:: EXERCISE MATERIALS ::
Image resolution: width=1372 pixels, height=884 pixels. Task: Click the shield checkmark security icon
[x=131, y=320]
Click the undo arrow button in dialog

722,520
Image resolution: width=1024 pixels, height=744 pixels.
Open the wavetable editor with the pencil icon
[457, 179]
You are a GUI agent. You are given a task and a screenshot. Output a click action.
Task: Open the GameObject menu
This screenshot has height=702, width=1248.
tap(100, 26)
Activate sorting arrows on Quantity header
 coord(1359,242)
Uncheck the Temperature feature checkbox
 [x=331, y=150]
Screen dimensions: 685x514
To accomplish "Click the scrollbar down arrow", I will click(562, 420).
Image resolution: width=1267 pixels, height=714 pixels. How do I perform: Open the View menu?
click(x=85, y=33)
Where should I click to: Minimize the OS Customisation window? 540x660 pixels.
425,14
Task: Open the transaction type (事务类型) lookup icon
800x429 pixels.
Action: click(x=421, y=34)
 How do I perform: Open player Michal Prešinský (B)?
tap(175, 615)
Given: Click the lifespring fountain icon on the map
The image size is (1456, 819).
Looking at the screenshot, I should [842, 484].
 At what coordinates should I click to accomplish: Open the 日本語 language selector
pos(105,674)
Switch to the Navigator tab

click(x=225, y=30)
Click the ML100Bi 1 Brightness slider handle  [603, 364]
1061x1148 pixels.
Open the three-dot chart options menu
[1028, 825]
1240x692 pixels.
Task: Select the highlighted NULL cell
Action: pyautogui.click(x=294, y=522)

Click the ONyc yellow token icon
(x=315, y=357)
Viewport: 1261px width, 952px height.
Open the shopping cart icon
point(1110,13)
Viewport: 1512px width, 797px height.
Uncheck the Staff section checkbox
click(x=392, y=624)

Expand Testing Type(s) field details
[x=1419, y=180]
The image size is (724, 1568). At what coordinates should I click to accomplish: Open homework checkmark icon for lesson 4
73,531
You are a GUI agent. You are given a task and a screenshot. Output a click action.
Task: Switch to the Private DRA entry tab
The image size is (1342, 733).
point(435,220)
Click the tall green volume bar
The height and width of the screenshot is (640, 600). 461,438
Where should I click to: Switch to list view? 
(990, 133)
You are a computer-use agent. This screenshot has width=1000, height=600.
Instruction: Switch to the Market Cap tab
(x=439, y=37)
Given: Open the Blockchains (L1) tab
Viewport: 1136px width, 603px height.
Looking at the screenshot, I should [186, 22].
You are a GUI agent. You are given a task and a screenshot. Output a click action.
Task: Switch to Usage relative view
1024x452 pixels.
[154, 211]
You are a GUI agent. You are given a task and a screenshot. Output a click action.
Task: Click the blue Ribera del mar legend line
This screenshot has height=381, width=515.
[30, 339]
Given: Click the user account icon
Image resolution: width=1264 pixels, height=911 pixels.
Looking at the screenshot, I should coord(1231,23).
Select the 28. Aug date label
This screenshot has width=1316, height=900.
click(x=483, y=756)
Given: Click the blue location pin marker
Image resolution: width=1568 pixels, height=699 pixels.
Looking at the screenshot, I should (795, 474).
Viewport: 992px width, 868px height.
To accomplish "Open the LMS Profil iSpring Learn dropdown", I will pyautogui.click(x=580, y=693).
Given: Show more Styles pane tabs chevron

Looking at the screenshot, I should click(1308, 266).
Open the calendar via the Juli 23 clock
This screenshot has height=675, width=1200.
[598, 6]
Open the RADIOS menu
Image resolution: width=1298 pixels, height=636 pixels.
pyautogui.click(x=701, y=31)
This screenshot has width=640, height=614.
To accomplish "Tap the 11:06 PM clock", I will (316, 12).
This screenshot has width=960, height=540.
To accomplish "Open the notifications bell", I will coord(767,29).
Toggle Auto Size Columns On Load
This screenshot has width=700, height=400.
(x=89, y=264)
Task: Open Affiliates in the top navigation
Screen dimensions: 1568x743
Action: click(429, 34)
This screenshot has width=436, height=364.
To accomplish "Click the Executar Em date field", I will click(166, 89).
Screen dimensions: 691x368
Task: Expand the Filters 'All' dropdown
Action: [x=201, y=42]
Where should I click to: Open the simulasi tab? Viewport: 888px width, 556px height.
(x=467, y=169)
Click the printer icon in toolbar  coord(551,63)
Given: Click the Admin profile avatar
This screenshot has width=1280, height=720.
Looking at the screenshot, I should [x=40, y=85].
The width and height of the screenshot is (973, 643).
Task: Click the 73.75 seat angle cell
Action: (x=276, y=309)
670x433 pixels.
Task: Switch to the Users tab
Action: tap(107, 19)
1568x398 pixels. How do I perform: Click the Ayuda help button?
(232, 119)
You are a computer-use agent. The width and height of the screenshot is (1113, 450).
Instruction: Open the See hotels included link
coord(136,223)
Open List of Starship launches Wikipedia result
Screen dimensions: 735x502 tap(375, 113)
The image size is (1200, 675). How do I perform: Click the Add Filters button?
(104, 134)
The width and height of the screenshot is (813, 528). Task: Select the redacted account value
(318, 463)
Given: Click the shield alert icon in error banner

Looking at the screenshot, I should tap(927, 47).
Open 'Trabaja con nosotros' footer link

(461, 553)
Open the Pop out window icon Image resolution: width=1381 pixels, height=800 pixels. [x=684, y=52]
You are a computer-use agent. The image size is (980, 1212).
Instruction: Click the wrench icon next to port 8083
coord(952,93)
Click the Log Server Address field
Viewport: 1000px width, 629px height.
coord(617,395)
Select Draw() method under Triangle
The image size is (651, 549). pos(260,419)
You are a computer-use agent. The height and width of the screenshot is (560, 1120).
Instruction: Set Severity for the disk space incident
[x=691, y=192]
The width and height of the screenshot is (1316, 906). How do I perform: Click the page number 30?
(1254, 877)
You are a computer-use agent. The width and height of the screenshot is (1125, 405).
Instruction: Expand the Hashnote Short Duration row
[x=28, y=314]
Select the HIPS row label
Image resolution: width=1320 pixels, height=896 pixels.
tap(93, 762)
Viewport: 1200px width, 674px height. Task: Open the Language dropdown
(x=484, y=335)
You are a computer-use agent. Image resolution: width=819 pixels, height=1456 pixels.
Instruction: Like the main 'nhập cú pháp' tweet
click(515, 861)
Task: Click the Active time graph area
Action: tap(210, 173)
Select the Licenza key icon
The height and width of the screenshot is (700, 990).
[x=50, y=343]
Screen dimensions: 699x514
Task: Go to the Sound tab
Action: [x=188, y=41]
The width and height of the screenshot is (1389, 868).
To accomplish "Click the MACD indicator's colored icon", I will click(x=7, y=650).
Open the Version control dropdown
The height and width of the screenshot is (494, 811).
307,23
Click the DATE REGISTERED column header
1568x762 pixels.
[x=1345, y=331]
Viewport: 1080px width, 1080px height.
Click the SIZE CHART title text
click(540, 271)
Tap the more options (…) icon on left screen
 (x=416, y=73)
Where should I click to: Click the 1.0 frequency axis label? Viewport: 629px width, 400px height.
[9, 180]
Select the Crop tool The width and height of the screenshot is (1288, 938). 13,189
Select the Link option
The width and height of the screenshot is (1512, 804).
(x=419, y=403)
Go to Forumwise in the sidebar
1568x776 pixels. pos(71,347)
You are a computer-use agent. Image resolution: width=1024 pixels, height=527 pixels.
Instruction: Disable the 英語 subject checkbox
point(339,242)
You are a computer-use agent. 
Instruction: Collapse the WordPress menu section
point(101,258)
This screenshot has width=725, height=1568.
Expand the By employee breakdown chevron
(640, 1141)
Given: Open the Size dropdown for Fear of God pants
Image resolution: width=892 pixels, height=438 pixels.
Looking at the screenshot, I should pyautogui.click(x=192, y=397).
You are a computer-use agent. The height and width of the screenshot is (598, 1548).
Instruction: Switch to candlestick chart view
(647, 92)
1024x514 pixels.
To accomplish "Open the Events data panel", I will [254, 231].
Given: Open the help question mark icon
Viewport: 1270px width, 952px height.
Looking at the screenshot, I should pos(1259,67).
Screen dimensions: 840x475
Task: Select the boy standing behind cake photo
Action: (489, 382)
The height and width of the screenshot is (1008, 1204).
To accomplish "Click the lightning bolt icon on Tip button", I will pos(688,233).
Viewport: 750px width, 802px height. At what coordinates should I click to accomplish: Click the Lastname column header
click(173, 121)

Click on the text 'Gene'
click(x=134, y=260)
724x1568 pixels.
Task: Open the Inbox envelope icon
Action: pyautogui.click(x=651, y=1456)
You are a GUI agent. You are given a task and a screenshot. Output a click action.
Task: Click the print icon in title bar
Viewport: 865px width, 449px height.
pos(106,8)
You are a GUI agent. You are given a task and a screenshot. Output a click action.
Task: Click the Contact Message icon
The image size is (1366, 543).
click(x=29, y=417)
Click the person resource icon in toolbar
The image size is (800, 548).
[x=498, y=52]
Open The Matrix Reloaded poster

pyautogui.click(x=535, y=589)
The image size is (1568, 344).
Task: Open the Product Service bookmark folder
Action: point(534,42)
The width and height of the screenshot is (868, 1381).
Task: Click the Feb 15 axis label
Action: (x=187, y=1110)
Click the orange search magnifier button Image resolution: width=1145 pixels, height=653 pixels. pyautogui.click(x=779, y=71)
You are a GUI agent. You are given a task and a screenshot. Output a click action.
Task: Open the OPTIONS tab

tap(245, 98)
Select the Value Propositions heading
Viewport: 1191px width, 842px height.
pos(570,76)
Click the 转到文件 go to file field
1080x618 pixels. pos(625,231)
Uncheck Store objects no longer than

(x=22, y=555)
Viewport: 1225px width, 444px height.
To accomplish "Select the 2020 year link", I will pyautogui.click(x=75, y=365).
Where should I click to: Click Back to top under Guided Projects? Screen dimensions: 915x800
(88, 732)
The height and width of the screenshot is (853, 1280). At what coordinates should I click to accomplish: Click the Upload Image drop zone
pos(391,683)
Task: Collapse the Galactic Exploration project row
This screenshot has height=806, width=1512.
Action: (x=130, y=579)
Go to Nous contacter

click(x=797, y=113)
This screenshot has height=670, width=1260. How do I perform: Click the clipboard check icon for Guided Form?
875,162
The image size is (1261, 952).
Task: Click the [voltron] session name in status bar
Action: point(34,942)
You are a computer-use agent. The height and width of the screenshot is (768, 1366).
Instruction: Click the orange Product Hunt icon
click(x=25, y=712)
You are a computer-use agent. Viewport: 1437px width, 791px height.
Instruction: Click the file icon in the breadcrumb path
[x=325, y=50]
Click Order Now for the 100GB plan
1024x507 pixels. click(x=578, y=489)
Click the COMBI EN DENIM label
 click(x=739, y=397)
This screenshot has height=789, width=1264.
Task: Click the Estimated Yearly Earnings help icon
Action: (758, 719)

:: EXERCISE ::
Of the entries above, repeat exactly the lines between the line with "Task: Open Affiliates in the top navigation" and the line with "Given: Click the Admin profile avatar", inclusive, and no others.

:: RESULT ::
Task: Open Affiliates in the top navigation
Screen dimensions: 1568x743
Action: click(429, 34)
This screenshot has width=436, height=364.
To accomplish "Click the Executar Em date field", I will click(166, 89).
Screen dimensions: 691x368
Task: Expand the Filters 'All' dropdown
Action: [x=201, y=42]
Where should I click to: Open the simulasi tab? Viewport: 888px width, 556px height.
(x=467, y=169)
Click the printer icon in toolbar  coord(551,63)
Given: Click the Admin profile avatar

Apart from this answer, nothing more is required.